▶ **What to do**:
(a) Say whether each statement agrees with the code diff, answering yes or no and quoting the words that decide it. (i) The diff changes one file. (ii) The new comment allows cyclic Phi nodes to be traversed. (iii) The diff adds more lines than it removes.
(b) List every term that makes up the address form given in the new comment of the code diff.
(c) Write out the part of the code diff that opens with the words "if (PHINode *P" and closes with "instructions might have.", swapping "candidate" for "possible".

— start Passage provided —

1 files changed, 23 insertions, 58 deletions

diff --git a/lib/CodeGen/CodeGenPrepare.cpp b/lib/CodeGen/CodeGenPrepare.cpp
index b7155ac2480a7..45dc13d58de70 100644
--- a/lib/CodeGen/CodeGenPrepare.cpp
+++ b/lib/CodeGen/CodeGenPrepare.cpp
@@ -4267,9 +4267,7 @@ bool CodeGenPrepare::optimizeMemoryInst(Instruction *MemoryInst, Value *Addr,
   // Use a worklist to iteratively look through PHI nodes, and ensure that
   // the addressing mode obtained from the non-PHI roots of the graph
   // are equivalent.
-  Value *Consensus = nullptr;
-  unsigned NumUsesConsensus = 0;
-  bool IsNumUsesConsensusValid = false;
+  bool AddrModeFound = false;
   bool PhiSeen = false;
   SmallVector<Instruction*, 16> AddrModeInsts;
   ExtAddrMode AddrMode;
@@ -4280,11 +4278,17 @@ bool CodeGenPrepare::optimizeMemoryInst(Instruction *MemoryInst, Value *Addr,
     Value *V = worklist.back();
     worklist.pop_back();
 
-    // Break use-def graph loops.
-    if (!Visited.insert(V).second) {
-      Consensus = nullptr;
-      break;
-    }
+    // We allow traversing cyclic Phi nodes.
+    // In case of success after this loop we ensure that traversing through
+    // Phi nodes ends up with all cases to compute address of the form
+    //    BaseGV + Base + Scale * Index + Offset
+    // where Scale and Offset are constans and BaseGV, Base and Index
+    // are exactly the same Values in all cases.
+    // It means that BaseGV, Scale and Offset dominate our memory instruction
+    // and have the same value as they had in address computation represented
+    // as Phi. So we can safely sink address computation to memory instruction.
+    if (!Visited.insert(V).second)
+      continue;
 
     // For a PHI node, push all of its incoming values.
     if (PHINode *P = dyn_cast<PHINode>(V)) {
@@ -4297,47 +4301,26 @@ bool CodeGenPrepare::optimizeMemoryInst(Instruction *MemoryInst, Value *Addr,
     // For non-PHIs, determine the addressing mode being computed.  Note that
     // the result may differ depending on what other uses our candidate
     // addressing instructions might have.

— end Passage provided —
— start Stored rows —

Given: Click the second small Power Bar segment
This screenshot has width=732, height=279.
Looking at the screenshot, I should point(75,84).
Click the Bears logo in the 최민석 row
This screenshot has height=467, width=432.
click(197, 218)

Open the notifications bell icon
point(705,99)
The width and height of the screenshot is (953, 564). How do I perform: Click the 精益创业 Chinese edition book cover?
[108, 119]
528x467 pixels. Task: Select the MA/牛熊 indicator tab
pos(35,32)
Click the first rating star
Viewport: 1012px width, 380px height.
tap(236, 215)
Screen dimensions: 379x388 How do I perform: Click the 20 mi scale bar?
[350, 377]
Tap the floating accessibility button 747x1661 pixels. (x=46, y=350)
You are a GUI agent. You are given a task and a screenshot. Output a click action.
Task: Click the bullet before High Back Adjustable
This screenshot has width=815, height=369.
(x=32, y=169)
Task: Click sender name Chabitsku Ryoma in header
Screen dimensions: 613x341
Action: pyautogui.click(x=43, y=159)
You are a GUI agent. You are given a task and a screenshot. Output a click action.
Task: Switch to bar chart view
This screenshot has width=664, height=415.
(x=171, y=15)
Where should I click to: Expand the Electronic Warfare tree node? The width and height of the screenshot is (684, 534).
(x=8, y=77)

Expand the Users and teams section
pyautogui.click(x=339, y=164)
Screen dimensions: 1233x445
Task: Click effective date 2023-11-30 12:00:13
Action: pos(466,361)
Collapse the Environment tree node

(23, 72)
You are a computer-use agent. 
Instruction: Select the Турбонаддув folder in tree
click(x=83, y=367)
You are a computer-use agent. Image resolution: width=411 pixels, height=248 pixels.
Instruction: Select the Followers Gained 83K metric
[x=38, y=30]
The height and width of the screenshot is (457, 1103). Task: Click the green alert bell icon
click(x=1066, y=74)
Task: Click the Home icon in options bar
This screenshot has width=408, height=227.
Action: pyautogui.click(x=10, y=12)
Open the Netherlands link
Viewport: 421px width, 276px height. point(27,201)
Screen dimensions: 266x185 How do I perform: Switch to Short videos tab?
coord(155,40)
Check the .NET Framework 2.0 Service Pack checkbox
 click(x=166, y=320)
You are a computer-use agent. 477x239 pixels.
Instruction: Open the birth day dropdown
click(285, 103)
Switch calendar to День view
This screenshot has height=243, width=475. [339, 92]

— end Stored rows —

▶ **Solutions to the exercise**:
(a)
(i) Yes: "1 files changed"
(ii) Yes: "We allow traversing cyclic Phi nodes."
(iii) No: "23 insertions, 58 deletions"

(b) BaseGV, Base, Scale, Index, Offset

(c)
if (PHINode *P = dyn_cast<PHINode>(V)) {
@@ -4297,47 +4301,26 @@ bool CodeGenPrepare::optimizeMemoryInst(Instruction *MemoryInst, Value *Addr,
     // For non-PHIs, determine the addressing mode being computed.  Note that
     // the result may differ depending on what other uses our possible
     // addressing instructions might have.